--- EXERCISE INPUT Enclosed Below ---

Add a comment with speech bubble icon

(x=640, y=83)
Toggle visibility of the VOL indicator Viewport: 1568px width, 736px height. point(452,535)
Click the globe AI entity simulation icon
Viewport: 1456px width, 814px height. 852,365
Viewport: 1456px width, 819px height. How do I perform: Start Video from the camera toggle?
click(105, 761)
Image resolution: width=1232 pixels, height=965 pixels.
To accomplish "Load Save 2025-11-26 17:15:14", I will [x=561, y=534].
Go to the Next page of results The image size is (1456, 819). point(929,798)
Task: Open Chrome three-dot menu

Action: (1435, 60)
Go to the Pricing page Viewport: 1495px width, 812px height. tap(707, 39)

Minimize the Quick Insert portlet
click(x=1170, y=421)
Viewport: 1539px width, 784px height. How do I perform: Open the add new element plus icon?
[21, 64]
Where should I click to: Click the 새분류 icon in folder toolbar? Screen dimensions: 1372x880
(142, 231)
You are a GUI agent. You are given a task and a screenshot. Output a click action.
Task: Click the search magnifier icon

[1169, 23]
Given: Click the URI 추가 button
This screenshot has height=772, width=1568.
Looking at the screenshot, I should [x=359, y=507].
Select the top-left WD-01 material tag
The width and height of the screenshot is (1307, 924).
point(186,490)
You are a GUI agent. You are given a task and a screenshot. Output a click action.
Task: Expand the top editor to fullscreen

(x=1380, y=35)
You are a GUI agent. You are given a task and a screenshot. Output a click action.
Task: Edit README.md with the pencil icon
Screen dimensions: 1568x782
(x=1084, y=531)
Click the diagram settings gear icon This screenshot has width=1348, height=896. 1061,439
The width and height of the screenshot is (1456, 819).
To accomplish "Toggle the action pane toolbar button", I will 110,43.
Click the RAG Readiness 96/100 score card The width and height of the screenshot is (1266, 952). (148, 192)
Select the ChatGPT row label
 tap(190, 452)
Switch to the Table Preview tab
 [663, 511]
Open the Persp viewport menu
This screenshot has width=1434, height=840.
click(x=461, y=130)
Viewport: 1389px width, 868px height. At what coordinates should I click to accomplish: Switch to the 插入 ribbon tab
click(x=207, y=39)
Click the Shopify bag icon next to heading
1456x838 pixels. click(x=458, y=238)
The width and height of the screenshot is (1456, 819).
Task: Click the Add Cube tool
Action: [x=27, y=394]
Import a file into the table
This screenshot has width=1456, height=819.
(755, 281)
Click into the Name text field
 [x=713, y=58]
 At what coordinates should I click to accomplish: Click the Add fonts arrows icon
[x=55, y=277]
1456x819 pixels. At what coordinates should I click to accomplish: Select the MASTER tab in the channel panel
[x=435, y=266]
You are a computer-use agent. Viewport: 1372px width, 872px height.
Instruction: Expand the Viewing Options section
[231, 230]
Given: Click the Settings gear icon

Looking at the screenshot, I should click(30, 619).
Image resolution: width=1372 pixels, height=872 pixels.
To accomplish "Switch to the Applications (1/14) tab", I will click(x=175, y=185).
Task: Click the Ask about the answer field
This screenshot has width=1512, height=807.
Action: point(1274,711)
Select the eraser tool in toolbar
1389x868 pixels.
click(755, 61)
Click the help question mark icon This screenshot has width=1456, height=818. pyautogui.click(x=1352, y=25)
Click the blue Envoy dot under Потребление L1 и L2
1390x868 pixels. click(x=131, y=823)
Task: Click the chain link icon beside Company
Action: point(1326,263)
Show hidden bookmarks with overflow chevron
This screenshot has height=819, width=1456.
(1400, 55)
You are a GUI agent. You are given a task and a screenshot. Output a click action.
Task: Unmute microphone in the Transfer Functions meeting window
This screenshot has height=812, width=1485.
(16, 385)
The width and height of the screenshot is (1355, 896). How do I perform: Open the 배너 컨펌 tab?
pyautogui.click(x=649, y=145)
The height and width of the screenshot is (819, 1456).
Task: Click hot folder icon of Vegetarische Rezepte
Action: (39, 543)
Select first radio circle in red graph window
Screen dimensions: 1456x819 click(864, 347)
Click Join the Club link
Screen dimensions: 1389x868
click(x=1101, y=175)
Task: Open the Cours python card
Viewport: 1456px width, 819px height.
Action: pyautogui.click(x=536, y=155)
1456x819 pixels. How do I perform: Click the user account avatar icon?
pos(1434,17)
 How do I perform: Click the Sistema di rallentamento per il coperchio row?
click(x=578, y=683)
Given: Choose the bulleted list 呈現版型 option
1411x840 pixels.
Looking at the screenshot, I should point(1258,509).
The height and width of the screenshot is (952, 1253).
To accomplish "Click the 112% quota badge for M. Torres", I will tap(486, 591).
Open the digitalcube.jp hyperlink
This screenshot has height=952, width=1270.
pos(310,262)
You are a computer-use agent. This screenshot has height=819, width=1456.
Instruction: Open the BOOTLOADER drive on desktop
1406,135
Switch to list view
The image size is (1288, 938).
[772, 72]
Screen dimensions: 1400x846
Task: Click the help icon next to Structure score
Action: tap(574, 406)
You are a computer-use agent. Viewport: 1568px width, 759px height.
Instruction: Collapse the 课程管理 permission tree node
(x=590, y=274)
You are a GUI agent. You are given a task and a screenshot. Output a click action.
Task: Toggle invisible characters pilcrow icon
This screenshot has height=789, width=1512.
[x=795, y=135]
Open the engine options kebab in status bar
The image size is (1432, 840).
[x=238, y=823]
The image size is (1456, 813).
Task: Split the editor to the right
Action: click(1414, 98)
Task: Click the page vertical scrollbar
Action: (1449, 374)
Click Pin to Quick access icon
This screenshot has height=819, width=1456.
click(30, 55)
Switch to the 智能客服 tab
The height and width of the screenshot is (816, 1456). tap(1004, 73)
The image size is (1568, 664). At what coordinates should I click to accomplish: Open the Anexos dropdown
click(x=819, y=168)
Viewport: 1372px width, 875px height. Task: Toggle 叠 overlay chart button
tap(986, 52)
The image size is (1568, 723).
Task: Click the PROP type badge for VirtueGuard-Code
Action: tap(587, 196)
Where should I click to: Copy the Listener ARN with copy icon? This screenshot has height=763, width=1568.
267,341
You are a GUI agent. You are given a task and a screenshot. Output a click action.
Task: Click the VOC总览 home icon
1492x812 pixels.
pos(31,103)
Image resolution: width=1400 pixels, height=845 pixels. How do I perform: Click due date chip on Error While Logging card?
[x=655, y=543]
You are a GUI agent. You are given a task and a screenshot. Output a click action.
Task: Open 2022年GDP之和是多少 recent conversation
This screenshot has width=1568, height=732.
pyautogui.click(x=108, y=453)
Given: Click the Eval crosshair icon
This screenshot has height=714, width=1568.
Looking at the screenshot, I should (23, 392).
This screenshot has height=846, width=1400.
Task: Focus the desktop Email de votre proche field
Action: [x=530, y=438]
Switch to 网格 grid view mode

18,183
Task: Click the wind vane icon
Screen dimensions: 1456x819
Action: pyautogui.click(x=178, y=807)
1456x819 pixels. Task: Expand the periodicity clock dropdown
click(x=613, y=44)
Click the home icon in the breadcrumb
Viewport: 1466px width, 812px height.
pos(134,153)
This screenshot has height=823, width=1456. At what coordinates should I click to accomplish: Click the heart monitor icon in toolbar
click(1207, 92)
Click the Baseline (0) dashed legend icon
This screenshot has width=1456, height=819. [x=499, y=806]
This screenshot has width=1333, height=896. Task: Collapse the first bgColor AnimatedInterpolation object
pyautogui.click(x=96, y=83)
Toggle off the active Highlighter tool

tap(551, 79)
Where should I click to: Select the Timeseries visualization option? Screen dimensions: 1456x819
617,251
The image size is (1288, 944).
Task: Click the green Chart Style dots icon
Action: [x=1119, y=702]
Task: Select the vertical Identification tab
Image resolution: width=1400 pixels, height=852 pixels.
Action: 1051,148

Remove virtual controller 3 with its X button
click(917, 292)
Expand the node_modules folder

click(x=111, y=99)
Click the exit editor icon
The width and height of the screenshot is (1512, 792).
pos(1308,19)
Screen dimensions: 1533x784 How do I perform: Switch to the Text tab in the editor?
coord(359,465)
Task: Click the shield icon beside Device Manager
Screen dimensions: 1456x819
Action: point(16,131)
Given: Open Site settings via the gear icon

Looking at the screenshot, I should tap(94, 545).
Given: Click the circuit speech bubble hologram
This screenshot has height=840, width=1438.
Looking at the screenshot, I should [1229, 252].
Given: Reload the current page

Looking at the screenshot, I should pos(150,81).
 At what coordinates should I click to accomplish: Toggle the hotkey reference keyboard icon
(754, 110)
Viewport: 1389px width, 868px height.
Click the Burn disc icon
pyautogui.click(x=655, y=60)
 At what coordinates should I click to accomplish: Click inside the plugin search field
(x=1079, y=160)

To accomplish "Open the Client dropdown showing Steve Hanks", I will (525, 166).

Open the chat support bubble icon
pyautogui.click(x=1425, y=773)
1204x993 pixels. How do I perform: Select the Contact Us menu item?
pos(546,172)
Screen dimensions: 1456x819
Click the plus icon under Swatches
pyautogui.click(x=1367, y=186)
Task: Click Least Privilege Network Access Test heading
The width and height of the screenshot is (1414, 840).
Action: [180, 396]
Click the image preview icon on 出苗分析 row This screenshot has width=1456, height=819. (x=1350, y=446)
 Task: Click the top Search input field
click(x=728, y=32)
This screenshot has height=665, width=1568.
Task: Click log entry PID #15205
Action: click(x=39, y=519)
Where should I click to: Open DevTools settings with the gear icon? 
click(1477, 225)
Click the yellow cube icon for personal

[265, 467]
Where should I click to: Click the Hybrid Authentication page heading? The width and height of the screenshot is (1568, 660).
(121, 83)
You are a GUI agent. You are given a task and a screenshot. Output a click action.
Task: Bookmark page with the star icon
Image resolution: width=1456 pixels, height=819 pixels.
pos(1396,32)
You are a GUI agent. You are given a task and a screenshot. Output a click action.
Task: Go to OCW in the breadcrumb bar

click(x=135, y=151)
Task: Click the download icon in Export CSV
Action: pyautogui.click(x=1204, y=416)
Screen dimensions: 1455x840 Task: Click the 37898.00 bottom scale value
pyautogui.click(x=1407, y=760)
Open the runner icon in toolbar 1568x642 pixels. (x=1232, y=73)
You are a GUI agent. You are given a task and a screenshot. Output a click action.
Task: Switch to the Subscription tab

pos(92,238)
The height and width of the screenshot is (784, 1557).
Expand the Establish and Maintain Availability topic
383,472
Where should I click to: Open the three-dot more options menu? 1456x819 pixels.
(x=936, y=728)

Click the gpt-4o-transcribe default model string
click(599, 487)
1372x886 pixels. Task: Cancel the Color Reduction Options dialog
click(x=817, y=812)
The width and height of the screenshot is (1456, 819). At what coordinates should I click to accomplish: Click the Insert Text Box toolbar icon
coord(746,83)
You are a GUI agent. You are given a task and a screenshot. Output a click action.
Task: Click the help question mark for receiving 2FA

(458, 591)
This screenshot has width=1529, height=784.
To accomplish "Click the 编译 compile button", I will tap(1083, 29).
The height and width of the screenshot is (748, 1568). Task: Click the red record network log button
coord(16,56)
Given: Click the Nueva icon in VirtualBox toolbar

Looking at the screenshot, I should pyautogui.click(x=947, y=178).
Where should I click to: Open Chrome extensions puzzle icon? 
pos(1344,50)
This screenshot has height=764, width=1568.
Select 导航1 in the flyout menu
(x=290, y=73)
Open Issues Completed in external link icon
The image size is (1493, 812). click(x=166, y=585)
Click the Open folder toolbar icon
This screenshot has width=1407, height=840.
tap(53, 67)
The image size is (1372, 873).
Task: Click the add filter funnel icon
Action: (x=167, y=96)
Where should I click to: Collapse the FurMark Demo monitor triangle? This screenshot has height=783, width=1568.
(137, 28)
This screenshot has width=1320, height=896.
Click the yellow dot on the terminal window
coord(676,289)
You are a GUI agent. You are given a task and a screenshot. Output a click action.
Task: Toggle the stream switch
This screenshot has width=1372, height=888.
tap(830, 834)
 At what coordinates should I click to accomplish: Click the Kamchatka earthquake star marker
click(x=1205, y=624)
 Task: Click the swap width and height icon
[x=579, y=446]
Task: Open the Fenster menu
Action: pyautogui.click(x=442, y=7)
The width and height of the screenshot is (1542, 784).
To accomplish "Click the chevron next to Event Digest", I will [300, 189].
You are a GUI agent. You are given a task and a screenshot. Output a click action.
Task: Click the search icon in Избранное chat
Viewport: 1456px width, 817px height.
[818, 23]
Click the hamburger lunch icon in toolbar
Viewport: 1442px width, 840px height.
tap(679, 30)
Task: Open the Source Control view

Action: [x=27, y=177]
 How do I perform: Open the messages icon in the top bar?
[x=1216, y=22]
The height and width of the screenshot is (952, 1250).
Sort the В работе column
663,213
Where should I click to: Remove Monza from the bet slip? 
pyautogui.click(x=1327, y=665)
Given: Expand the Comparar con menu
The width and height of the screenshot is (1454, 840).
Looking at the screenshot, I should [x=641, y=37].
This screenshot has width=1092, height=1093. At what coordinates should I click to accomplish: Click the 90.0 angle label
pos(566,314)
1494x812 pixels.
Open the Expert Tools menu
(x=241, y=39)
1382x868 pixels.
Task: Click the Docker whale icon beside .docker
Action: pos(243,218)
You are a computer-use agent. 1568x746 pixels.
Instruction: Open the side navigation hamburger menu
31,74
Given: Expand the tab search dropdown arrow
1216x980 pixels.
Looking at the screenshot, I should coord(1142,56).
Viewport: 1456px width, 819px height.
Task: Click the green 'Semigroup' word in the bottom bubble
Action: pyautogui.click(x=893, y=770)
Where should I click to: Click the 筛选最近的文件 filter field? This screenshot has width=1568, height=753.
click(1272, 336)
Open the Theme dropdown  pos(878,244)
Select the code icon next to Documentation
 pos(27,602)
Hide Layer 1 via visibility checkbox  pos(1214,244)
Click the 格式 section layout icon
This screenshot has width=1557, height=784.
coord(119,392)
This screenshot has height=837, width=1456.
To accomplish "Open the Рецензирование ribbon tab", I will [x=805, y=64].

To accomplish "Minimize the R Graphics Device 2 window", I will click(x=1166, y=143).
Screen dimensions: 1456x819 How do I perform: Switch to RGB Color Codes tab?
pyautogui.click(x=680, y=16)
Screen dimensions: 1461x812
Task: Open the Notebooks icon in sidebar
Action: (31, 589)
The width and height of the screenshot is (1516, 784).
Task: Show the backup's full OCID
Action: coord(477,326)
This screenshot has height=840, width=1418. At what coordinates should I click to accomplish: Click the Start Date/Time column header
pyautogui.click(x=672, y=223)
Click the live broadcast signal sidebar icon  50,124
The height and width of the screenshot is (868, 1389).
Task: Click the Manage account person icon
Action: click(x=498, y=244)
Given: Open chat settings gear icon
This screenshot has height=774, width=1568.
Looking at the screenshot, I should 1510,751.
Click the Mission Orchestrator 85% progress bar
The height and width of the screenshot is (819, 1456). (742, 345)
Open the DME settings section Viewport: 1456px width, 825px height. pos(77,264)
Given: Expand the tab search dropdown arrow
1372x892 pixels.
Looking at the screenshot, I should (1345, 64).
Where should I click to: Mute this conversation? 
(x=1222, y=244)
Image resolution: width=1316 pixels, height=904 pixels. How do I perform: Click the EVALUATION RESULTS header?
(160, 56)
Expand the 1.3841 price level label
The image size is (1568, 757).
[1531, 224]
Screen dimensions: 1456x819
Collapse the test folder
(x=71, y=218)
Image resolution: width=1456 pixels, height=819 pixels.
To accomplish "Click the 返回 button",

--- End of Enclosed EXERCISE INPUT ---

WHAT YOU SHOULD DO — Once you reach the line that holds "Collapse the test folder", print it and every line after it through the end of the records, word for word.

ANSWER BOX —
Collapse the test folder
(x=71, y=218)
Image resolution: width=1456 pixels, height=819 pixels.
To accomplish "Click the 返回 button",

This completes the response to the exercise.